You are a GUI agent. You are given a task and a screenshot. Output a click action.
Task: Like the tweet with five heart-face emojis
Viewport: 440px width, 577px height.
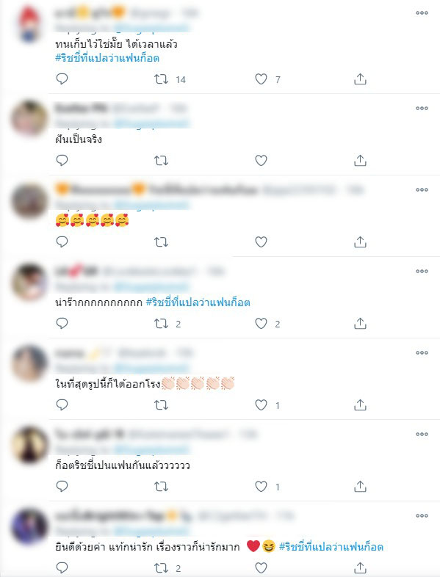[261, 242]
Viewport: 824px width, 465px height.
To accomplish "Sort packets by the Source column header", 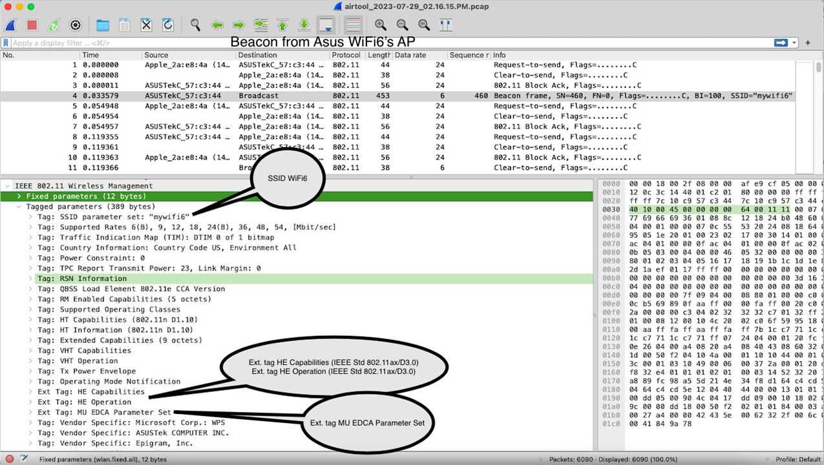I will [156, 56].
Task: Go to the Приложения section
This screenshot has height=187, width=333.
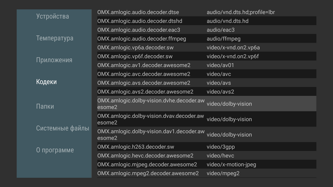Action: point(54,60)
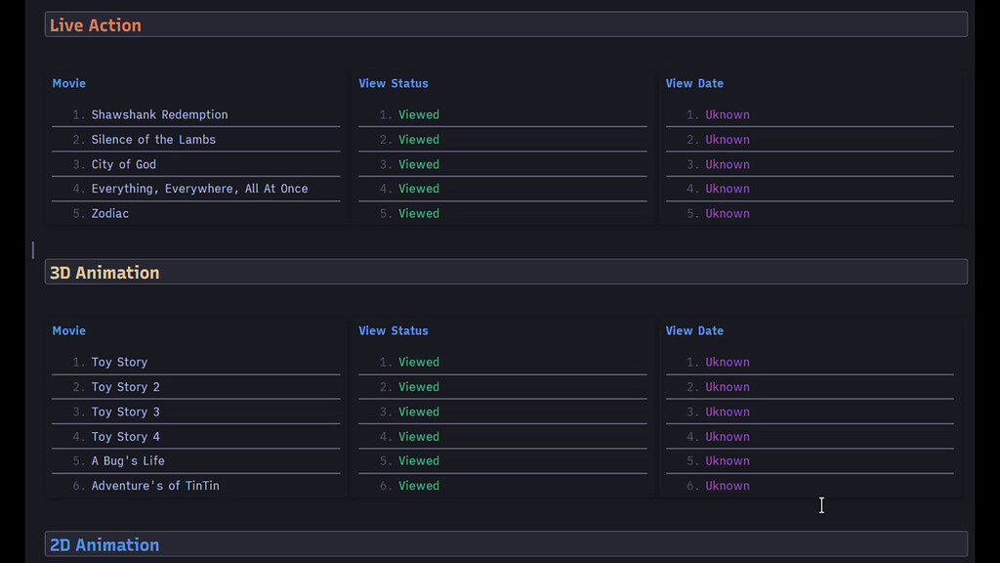Select Toy Story 2 in the list
Screen dimensions: 1000x563
pos(125,387)
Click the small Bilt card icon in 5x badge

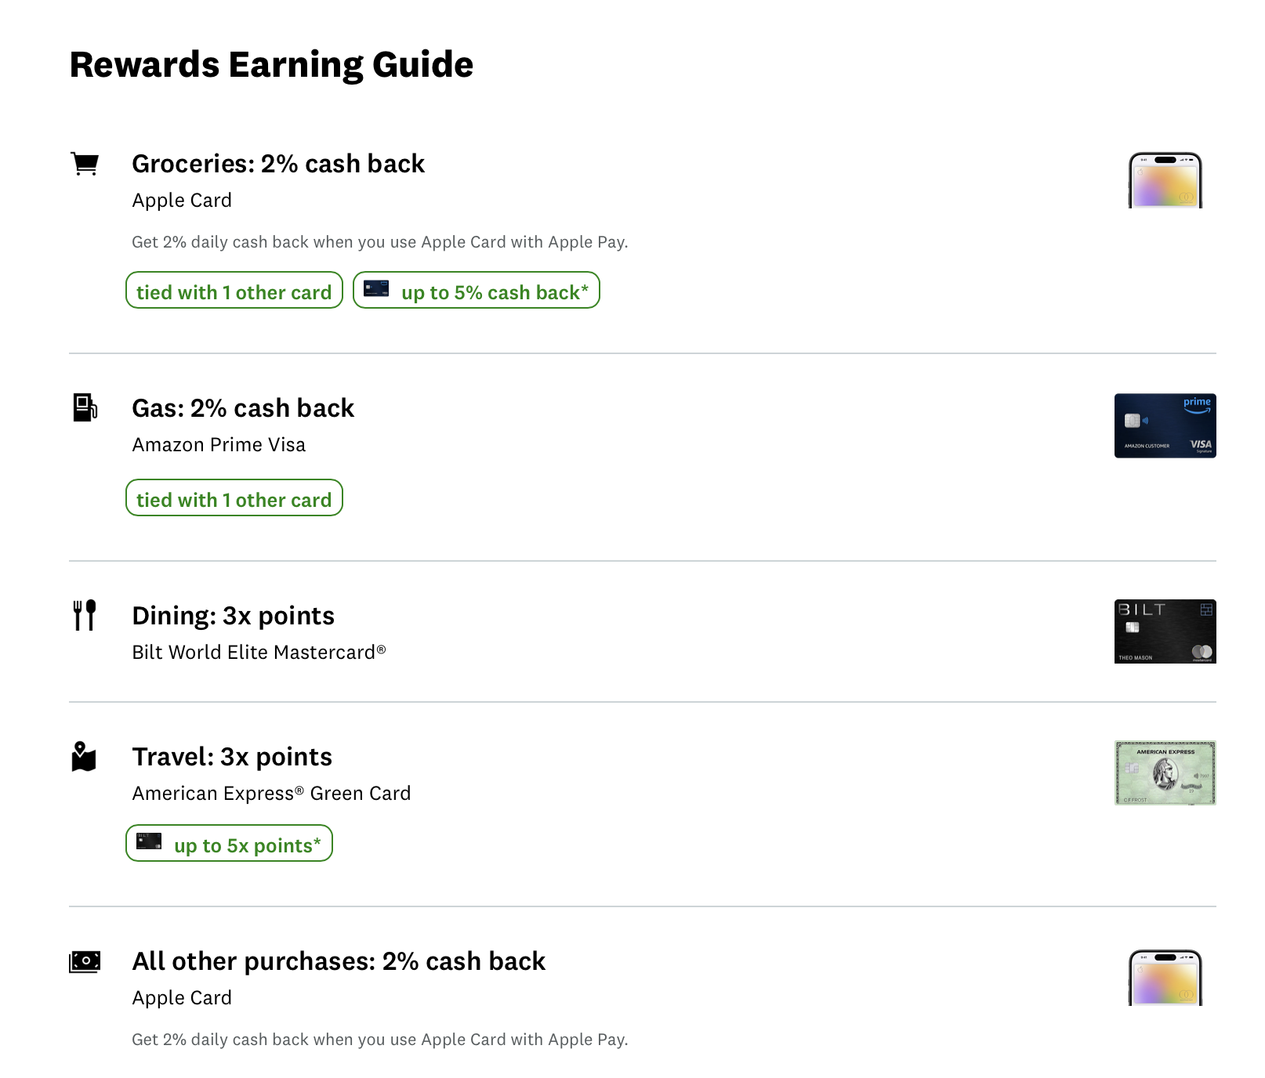click(x=149, y=842)

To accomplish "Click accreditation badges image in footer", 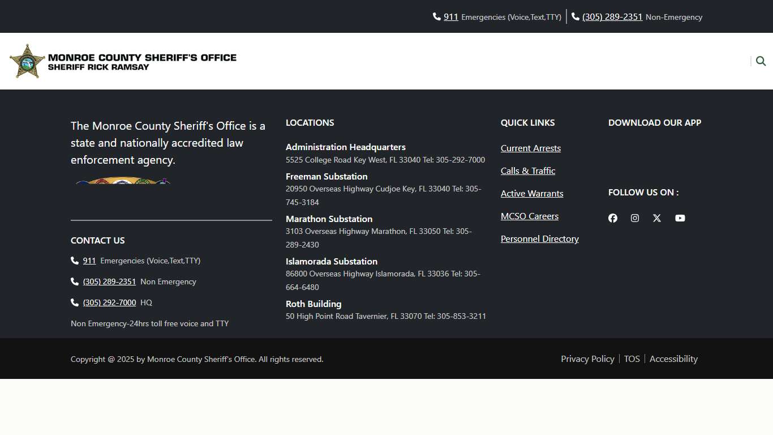I will (123, 181).
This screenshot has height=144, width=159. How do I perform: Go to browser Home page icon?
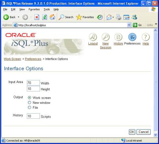tap(52, 17)
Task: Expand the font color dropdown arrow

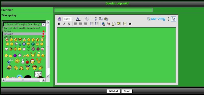Action: [82, 19]
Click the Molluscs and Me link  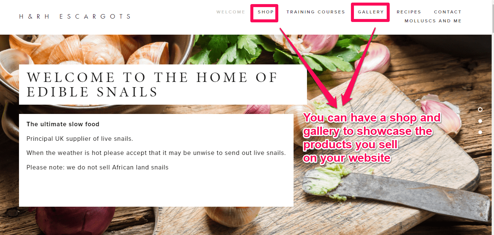pos(433,21)
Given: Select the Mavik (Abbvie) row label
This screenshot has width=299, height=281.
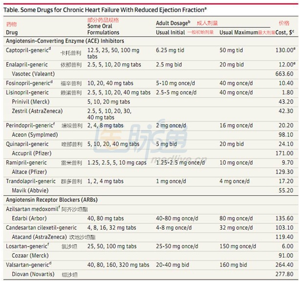Looking at the screenshot, I should coord(30,190).
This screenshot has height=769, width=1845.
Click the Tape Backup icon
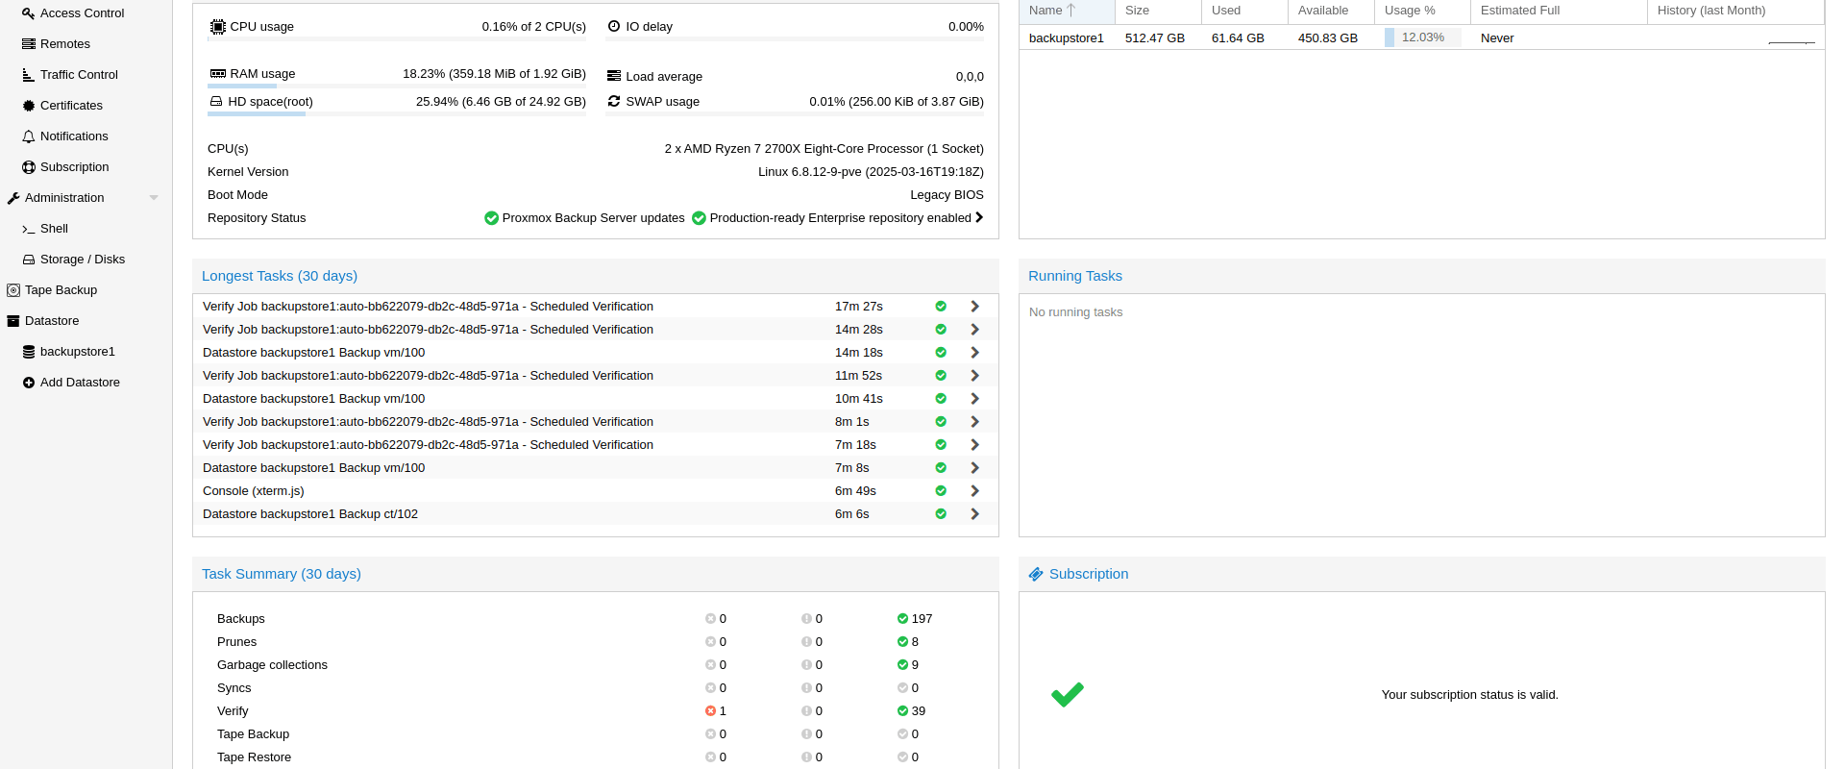13,290
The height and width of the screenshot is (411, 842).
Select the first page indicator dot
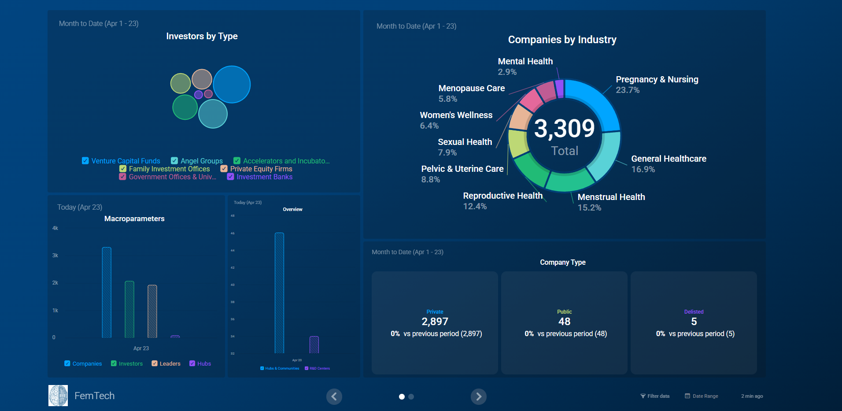(402, 396)
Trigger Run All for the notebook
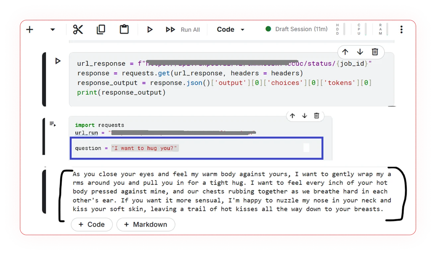This screenshot has height=255, width=436. coord(181,29)
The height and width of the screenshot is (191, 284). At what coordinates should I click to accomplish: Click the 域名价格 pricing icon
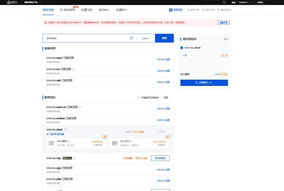pyautogui.click(x=188, y=10)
◇ ◇ ◇ ◇ ◇
- What the task asks: Only what runs from the line with "Trigger Run All for the notebook" through the last line of the listing above belongs in the answer, set down exactly and free of pictures.

- Response area:
Trigger Run All for the notebook
This screenshot has height=255, width=436. coord(181,29)
The height and width of the screenshot is (191, 284). At what coordinates should I click to accomplish: Click the 域名价格 pricing icon
pyautogui.click(x=188, y=10)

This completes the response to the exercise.